● **Task brief**: Return the stretch of entries from the line containing "Given: Click the Search field in Slack header" through the line containing "Click the heart", including both of those lines, reproduced word for word.

● **Entries for locating text and elements**:
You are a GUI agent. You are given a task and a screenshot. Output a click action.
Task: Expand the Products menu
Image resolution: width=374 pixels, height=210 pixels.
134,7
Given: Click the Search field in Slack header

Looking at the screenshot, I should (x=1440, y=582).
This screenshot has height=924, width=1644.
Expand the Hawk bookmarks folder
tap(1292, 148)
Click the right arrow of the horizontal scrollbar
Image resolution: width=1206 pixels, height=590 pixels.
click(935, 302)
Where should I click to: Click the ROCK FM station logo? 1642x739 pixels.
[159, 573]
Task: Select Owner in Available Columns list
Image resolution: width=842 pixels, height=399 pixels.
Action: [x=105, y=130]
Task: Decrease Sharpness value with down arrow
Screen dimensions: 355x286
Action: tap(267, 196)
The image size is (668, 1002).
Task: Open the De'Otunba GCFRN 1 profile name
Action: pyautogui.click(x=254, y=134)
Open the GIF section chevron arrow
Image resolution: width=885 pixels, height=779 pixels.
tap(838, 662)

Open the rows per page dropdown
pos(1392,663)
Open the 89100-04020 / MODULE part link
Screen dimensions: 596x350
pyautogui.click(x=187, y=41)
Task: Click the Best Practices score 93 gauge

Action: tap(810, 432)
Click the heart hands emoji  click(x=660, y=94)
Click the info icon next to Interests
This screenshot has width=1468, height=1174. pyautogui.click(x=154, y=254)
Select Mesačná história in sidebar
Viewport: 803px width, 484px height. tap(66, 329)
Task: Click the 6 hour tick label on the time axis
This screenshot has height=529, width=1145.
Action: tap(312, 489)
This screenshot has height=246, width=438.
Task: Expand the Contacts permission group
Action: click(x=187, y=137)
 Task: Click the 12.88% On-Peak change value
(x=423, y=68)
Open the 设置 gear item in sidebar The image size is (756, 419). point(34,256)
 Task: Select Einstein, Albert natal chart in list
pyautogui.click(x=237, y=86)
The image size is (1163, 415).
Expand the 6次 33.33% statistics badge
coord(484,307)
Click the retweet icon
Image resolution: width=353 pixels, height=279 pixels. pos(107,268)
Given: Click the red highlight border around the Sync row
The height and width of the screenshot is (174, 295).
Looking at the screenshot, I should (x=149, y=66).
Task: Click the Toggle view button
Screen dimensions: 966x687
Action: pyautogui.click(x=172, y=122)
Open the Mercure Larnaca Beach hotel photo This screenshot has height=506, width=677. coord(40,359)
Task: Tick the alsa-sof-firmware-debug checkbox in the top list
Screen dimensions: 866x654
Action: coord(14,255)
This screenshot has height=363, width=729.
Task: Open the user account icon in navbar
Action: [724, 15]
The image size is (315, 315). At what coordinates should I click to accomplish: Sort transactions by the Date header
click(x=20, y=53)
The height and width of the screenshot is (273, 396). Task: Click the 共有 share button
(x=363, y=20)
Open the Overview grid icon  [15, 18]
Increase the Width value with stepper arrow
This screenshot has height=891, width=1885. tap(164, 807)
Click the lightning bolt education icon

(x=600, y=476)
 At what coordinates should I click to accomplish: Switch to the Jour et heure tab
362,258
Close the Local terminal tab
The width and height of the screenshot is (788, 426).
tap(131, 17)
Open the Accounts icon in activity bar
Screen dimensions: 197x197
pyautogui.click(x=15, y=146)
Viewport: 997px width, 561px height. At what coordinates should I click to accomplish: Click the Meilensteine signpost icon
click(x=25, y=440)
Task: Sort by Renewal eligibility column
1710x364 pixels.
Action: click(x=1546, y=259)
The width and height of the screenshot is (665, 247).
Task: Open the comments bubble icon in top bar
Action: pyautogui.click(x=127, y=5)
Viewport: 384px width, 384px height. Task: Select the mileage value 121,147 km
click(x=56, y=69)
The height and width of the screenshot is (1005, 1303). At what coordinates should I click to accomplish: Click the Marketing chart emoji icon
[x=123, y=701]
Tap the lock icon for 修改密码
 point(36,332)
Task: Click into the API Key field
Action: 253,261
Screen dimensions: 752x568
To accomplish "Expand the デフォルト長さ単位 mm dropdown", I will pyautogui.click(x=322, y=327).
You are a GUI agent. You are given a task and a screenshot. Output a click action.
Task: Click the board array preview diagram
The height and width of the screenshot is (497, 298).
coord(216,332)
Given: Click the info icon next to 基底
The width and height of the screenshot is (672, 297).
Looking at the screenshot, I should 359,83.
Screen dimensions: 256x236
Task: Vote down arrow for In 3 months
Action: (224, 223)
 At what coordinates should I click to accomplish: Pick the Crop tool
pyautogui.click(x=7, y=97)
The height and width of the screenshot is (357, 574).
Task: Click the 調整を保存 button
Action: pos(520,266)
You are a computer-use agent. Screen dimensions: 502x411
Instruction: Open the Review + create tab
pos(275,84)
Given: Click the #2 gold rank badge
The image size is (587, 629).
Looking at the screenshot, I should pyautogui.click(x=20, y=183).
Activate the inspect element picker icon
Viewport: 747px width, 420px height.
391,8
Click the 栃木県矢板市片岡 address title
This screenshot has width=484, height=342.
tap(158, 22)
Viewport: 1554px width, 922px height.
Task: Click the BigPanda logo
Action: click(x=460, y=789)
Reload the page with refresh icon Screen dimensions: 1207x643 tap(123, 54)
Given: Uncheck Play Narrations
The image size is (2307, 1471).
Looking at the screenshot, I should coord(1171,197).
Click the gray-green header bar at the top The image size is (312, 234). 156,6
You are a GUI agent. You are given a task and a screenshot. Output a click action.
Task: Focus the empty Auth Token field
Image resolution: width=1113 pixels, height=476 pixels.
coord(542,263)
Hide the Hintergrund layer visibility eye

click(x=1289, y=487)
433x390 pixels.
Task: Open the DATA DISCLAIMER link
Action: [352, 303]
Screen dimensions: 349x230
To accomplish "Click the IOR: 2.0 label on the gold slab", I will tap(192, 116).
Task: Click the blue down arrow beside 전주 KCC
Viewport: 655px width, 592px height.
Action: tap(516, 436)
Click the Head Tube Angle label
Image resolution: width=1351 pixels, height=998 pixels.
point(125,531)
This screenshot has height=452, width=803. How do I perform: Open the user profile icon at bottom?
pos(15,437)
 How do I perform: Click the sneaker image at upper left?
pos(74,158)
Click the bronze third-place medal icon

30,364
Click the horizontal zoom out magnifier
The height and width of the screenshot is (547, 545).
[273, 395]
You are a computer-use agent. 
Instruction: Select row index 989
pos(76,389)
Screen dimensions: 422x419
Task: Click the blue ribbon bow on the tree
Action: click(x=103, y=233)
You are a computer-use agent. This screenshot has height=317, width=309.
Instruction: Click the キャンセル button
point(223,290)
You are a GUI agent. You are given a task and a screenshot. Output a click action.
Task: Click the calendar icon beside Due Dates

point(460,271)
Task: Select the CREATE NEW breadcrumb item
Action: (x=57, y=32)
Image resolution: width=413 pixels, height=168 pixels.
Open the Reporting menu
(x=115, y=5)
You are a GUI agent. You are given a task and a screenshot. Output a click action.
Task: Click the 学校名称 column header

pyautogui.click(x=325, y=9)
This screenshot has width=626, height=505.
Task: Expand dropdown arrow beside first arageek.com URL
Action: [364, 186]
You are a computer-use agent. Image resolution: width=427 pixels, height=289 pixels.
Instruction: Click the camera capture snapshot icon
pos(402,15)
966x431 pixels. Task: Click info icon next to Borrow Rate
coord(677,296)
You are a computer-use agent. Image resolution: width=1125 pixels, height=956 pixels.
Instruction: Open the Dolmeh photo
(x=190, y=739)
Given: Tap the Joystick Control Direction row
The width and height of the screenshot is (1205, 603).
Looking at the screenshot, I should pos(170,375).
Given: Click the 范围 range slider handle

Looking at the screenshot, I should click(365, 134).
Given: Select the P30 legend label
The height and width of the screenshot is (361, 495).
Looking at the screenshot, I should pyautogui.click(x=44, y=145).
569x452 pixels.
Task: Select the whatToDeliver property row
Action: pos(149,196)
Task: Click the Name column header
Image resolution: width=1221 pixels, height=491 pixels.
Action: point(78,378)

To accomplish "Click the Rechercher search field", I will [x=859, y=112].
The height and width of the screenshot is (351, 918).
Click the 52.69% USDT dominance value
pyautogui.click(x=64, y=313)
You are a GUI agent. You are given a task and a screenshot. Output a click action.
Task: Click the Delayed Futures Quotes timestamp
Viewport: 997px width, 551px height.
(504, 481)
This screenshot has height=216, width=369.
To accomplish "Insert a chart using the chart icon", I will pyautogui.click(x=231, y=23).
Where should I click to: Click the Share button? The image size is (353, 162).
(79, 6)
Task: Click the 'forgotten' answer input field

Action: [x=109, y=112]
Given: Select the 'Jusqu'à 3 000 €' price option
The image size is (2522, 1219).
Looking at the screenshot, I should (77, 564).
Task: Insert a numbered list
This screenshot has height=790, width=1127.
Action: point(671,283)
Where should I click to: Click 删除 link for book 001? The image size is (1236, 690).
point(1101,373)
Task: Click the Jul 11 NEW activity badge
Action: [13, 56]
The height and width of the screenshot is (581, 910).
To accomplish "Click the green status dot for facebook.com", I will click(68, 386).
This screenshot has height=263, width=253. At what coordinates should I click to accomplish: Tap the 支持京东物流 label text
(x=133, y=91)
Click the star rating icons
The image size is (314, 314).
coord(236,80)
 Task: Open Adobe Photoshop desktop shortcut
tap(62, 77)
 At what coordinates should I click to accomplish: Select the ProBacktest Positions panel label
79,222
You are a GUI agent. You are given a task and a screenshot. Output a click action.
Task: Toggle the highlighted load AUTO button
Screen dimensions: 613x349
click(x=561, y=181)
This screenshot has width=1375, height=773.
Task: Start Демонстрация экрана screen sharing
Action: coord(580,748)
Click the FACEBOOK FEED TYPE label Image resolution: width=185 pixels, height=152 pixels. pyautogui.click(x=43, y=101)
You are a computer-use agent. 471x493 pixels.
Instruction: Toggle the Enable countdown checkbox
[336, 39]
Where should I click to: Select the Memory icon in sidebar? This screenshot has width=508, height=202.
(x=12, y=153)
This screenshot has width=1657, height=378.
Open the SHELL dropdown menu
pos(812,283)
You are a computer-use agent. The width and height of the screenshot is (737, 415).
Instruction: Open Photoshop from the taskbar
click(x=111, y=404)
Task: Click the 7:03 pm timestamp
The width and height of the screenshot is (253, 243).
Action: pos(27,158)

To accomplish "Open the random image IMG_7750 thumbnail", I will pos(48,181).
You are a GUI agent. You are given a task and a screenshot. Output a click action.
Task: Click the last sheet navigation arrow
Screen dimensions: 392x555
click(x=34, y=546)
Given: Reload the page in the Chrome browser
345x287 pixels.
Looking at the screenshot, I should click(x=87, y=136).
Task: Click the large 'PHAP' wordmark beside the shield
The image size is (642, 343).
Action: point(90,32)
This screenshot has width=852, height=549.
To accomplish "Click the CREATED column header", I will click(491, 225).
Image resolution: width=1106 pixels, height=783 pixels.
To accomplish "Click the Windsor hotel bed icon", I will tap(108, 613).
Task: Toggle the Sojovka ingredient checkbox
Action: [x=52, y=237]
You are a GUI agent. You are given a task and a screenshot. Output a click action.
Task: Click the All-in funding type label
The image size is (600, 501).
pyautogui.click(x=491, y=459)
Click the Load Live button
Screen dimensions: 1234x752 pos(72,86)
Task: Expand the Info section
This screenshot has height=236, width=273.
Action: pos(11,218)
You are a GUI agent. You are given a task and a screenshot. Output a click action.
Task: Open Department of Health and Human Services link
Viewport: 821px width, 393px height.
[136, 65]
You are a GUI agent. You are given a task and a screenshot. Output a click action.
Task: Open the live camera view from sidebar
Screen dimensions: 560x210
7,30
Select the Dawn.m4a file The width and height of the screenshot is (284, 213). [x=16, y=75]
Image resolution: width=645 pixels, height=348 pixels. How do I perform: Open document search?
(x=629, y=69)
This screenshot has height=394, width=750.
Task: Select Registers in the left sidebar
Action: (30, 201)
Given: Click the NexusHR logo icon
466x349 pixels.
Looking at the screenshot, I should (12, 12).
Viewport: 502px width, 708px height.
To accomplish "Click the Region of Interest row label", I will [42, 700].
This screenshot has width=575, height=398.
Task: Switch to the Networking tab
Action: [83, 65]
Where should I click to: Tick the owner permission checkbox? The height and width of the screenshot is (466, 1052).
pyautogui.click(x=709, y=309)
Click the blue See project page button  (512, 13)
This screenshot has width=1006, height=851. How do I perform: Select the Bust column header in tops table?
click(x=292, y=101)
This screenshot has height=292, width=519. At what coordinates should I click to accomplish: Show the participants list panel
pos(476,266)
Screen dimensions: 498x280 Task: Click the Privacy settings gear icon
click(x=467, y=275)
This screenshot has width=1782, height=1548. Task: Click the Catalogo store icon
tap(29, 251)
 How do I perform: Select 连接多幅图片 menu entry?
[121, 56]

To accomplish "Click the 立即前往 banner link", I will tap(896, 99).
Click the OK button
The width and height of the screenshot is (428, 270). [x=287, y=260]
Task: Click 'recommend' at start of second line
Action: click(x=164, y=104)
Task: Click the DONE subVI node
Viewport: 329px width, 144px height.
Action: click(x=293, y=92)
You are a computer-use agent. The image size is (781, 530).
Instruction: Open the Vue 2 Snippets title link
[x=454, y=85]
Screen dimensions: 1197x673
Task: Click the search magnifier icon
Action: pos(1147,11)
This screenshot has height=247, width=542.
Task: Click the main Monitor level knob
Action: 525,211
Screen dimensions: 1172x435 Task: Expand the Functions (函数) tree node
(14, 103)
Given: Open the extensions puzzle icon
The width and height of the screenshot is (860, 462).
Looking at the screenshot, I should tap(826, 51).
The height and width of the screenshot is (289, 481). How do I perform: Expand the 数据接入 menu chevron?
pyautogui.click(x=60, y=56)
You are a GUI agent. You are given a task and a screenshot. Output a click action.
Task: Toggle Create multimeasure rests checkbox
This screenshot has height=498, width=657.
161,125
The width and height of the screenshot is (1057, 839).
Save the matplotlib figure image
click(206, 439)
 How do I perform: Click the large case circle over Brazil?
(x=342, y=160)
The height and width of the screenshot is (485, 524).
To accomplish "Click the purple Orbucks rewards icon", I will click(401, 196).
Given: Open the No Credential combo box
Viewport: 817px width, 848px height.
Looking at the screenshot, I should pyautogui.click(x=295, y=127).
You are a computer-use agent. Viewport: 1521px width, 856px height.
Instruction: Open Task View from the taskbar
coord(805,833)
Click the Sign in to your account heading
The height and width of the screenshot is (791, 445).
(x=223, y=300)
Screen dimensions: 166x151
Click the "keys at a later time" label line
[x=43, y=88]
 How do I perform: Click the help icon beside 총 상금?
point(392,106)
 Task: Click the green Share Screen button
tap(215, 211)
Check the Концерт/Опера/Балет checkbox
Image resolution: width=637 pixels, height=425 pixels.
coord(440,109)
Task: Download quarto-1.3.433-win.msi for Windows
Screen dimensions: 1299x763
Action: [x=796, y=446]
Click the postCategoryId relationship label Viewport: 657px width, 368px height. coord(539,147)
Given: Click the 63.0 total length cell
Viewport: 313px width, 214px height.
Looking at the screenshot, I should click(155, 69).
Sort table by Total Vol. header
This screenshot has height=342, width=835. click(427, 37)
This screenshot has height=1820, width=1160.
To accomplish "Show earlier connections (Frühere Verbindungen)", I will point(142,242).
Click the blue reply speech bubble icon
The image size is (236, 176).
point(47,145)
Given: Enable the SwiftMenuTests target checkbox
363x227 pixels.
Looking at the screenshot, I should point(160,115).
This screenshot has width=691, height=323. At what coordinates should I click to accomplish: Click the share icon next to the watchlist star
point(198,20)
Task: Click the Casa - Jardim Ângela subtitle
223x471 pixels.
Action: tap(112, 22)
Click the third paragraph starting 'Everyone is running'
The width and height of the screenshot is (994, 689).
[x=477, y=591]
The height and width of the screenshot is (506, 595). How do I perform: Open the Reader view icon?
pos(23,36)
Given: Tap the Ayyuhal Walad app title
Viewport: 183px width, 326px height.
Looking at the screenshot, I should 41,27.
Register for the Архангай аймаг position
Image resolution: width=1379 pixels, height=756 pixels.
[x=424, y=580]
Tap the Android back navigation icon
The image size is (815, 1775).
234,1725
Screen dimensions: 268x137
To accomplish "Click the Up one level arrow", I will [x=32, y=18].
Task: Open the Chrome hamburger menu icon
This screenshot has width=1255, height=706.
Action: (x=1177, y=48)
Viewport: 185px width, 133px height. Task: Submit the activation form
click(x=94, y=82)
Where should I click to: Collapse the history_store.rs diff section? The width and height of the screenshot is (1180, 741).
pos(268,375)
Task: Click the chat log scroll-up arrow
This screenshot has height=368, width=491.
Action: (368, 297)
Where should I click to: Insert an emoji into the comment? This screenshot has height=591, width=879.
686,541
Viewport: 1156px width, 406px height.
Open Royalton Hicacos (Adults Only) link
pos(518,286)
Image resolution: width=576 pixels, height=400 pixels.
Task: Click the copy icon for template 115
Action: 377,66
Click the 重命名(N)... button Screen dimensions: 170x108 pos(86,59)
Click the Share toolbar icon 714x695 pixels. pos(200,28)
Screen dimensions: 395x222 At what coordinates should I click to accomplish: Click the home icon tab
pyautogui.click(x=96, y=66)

● **Task solution**:
Given: Click the Search field in Slack header

Looking at the screenshot, I should (x=1440, y=582).
This screenshot has height=924, width=1644.
Expand the Hawk bookmarks folder
tap(1292, 148)
Click the right arrow of the horizontal scrollbar
Image resolution: width=1206 pixels, height=590 pixels.
click(935, 302)
Where should I click to: Click the ROCK FM station logo? 1642x739 pixels.
[159, 573]
Task: Select Owner in Available Columns list
Image resolution: width=842 pixels, height=399 pixels.
Action: [x=105, y=130]
Task: Decrease Sharpness value with down arrow
Screen dimensions: 355x286
Action: tap(267, 196)
The image size is (668, 1002).
Task: Open the De'Otunba GCFRN 1 profile name
Action: pyautogui.click(x=254, y=134)
Open the GIF section chevron arrow
Image resolution: width=885 pixels, height=779 pixels.
tap(838, 662)

Open the rows per page dropdown
pos(1392,663)
Open the 89100-04020 / MODULE part link
Screen dimensions: 596x350
pyautogui.click(x=187, y=41)
Task: Click the Best Practices score 93 gauge

Action: tap(810, 432)
Click the heart hands emoji  click(x=660, y=94)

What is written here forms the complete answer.